In statistics and machine learning, we often see expressions like (e.g. it is used in [2], written by very important statisticians)
$$\mathbb{E}_q(x) \left[ \log p(x) \right] \tag{0} \label{0} $$
which is apparently supposed to mean
$$\mathbb{E}_q(x) \left[ \log p(X) \right] \tag{1} \label{1}$$
where $X$ is some random variable, because expectations take random variable as inputs and the lower case letter in $ \log p(x)$ inside the expectation (\ref{0}) suggests that $ \log p(x)$ is not a random variable, but $\log p(X) $ is more descriptive and suggestive, and it should indicate that it's a random variable that is the composition of $\log$, $p$ and $X$.
Now, the expectation (\ref{1}) is with respect to the p.d.f. $q$, so we can write it as follows
$$\mathbb{E}_q(x) \left[ \log p(X) \right] = \int q(x) \left( \log p(x) \right) dx$$
Inside the integral, $x$ is a dummy variable, i.e. it's not a random variable or a realization of a random variable.
However, I don't understand what the relationship between
$log p(x) $ inside the integral $\int q(x) \left( \log p(x) \right) dx$, and
the random variable $\log p(X)$ inside the expectation $\mathbb{E}_q(x) \left[ \log p(X) \right]$
is.
Does the random variable $\log p(X)$ have pdf $\log p(x)$? What about $X$? Does it have pdf $q$ or $\log p(x)$, or maybe $p$ (if it's a pdf)?
The answer to this question Can we really compose random variables and probability density functions? (that I asked) says that we can compose random variables and pdfs, but when exactly can we do it?
In short, the fact that $$\mathbb{E}(\log f_X(X))=\int_\mathbb{R} \log (f_X(x)) f_X(x) dx,$$ is just an application of LOTUS and a strict adherence to the convention of uppercase RVs and lower-case text for the values they take on (which not every author equally follows).

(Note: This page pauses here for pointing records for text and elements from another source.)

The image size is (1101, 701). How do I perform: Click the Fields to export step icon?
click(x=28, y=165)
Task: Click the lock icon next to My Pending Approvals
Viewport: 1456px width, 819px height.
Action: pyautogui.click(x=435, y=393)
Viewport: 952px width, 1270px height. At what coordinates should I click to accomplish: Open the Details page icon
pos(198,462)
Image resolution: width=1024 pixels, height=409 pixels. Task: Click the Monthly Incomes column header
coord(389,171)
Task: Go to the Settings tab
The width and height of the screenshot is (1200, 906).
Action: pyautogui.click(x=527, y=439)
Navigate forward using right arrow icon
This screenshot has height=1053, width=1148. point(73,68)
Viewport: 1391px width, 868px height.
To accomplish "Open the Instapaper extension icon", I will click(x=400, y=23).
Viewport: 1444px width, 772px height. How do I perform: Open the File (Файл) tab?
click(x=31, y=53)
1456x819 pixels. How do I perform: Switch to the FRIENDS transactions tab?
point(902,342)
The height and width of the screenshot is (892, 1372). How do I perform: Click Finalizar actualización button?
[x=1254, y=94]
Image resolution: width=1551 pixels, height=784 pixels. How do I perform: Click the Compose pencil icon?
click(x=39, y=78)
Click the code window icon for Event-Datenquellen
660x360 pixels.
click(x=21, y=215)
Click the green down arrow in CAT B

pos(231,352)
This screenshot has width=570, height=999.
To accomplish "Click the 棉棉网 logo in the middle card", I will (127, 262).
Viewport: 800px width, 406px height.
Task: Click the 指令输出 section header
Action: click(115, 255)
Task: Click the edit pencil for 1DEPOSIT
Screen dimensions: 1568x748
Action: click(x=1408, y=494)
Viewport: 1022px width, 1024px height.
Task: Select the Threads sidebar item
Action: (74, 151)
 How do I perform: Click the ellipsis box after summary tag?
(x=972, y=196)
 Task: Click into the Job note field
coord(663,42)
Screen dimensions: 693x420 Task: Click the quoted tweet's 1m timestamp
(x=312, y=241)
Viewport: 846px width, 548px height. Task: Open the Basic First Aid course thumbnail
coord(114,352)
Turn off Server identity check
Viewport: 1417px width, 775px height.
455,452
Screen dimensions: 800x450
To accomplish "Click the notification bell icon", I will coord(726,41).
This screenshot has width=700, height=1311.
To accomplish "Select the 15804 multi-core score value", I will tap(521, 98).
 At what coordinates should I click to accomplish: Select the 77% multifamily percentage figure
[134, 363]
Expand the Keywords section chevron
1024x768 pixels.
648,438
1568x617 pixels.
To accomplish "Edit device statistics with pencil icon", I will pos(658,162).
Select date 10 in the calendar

Suppose $X$ is a continuous RV with PDF $f_X(x)$. In general, a standard but not always applicable way to find the PDF of a transformation of a random variable $X$, given by $Y=h(X)$ for some Borel function $h:\mathbb{R}\to\mathbb{R}$, is known by the inverse-CDF-method (or CDF transformation method, or...). That is, provided $h$ is nice enough (invertible and with differentiable inverse), then $$f_Y(y)=f_X(h^{-1}(y))(h^{-1}(y))'$$ This follows from $$F_Y(y):=\mathbb{P}(Y\leq y)=\mathbb{P}(h(X)\leq y)$$ $$=\mathbb{P}(X\leq h^{-1}(y))=F_X(h^{-1}(y)),$$ and then using chain-rule. Depending on the specific choice of $h$, the computation of $f_Y(y)$ may be easy or difficult. In the case for entropy computations, we have $$h(x)=\log f_X(x),$$ so that if $f_X(x)$ is invertible, we have $$h^{-1}(y)=f^{-1}_X(e^y),$$ from which we get $$f_Y(y)=e^y (f^{-1}_X(e^y))'$$ where the rest of the computation depends on the nature of $f_X$. A more general method (and in my opinion, better, more systematic) for finding PDFs of transformations is outlined in this answer. Here we have also made the minor assumption that inverting $h$ does not change the inequality direction. For a more general discussion see this wikipedia page in addition to the LOTUS page. This is often called the Jacobian-transformation technique, or something similar. Fortunately, it is not always necessary to know $f_Y(y)$ when $Y=h(X)$ in order to compute $\mathbb{E}(Y)=\mathbb{E}(h(X))$ due to LOTUS, as explained below.
For a general overview:
The following references section 6.12 in D. Williams' Probability with Martingales. In measure-theoretic terms, given some probability triple $(\Omega, \mathscr{F}, \mathbb{P})$, then a mapping $X:\Omega\to \mathbb{R}$ is a random variable if its a measurable function of the sample space and then the expectation (if it exists) is defined by $$\mathbb{E}(X):=\int_\Omega X(\omega) \mathbb{P}(d\omega),$$ (of which, there are many variations of this notation). Of course, we almost never use this for computations.
Instead, if $h:\mathbb{R}\to\mathbb{R}$ is Borel, and we write $\Lambda_X(B):=\mathbb{P}(X\in B)$ for the law of $X$, where $B$ a Borel subset of reals, then $Y=h(X)$ is in $\mathcal{L}^1(\Omega, \mathscr{F}, \mathbb{P})$ if and only if $h\in \mathcal{L}^1(\mathbb{R}, \mathscr{B}, \Lambda_X)$ and then $$\mathbb{E}(h(X))=\int_{\mathbb{R}} h(x) \Lambda_X(dx)$$ which is esssentially LOTUS. When $X$ possesses a density, the measure $\Lambda_X(dx)=f_X(x)dx$ (here $dx$ is really an abuse of notation for $\text{Leb}(dx)$). The proof is in the referenced text and can be outlined as: verify it holds with $h=\mathbb{1}_B$ indicator functions, then use linearity to show it holds for simple-functions, then MCT can be used to show it holds for non-negative Borel $h$ and linearity once more for any Borel $h:\mathbb{R}\to\mathbb{R}$.
Toy Example
I only have time to do a simple example: let $X$ have density $f_X(x)=2x \mathbb{1}_{0<x<1}$ and $Y=\log (f_X(X))$. Then the inverse on $y \in (0,2)$ of $f_X$ is $f_X^{-1}(y)=y/2,$ and by the above formula, $f_Y(y)=\frac 12 e^{2y} \mathbb{1}_{-\infty <y<\log 2}$. So we get $$\mathbb{E}(Y)=\int_{-\infty}^{\log 2} \frac y2 e^{2y} dy =\log 2 - \frac 12=\int_0^1 \log(2x) 2x dx=\mathbb{E}(\log f_X(X)).$$
Sorry for the length, hopefully this is not too rambling (I tried to provide a general answer as well as some specific responses, if you think I should edit it down, feel free to suggest so). Of course, please let me know if you have any questions, comments, or corrections.